Saved entries:
- Opening Delimiter -
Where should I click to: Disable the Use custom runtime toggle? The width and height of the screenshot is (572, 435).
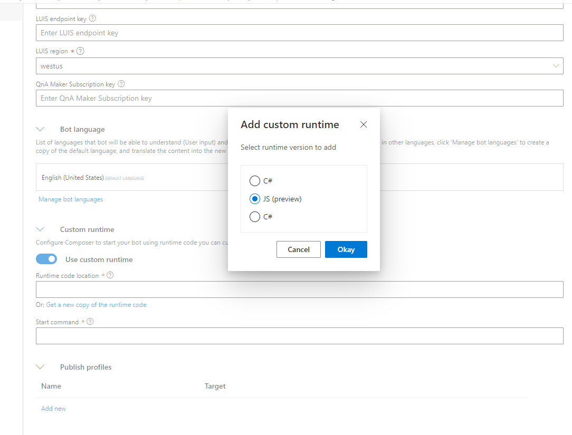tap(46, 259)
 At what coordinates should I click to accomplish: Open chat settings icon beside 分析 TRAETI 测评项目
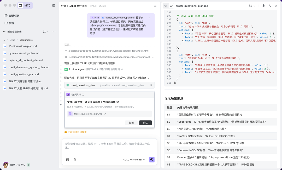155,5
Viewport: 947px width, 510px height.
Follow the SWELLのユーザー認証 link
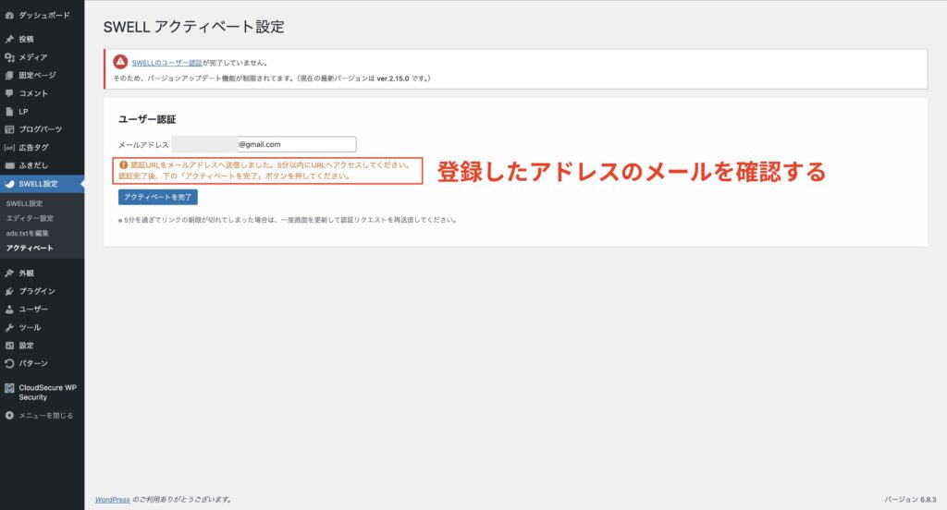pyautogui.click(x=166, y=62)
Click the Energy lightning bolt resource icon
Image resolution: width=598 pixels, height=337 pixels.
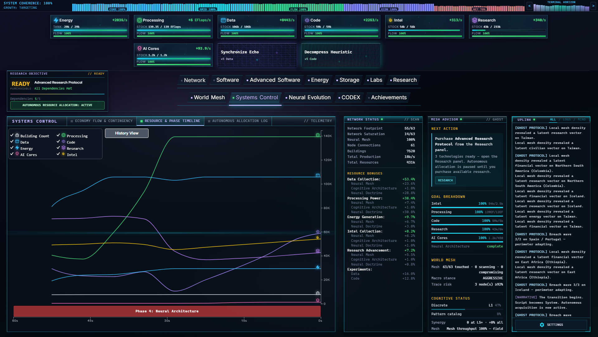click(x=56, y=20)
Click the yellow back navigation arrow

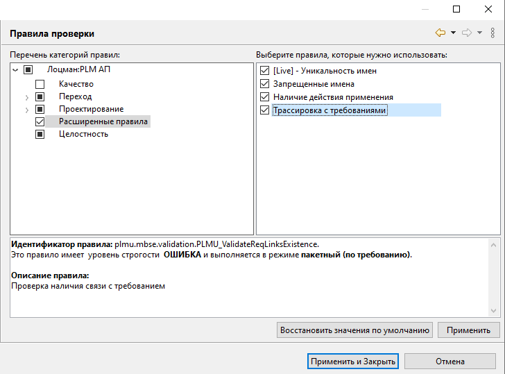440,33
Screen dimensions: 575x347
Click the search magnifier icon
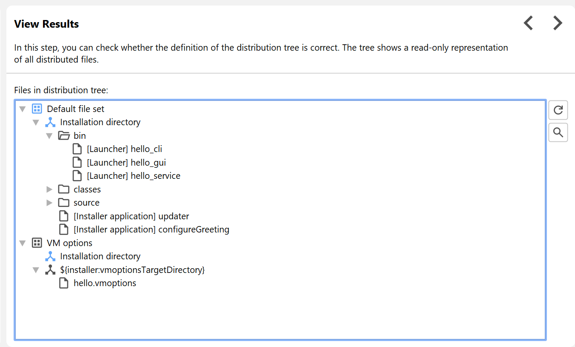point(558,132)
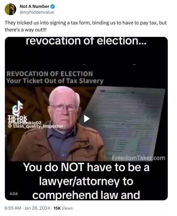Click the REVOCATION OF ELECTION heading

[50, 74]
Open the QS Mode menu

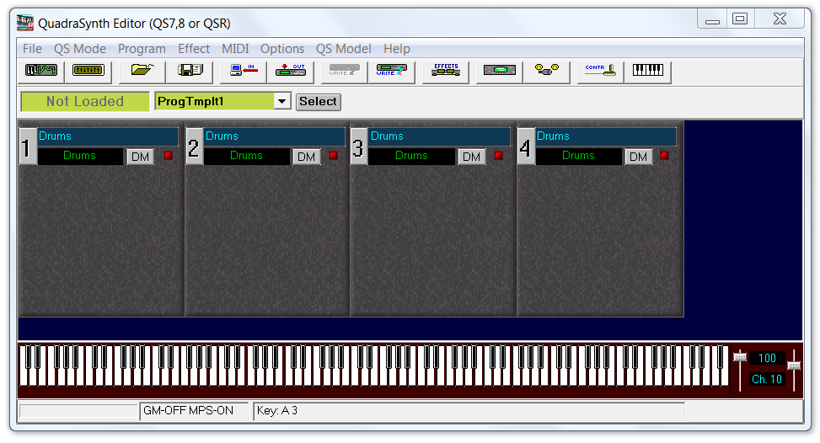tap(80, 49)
- Closing Delimiter -
◆ **THE PROBLEM**:
Excluding pictures, copy exactly the lines from the line containing "Screen dimensions: 575x347" through the last line of the data, inclusive.

◆ **RESPONSE TO THE EXERCISE**:
Screen dimensions: 575x347
Click the search magnifier icon
point(558,132)
Click the REVOCATION OF ELECTION heading

[50, 74]
Open the QS Mode menu

tap(80, 49)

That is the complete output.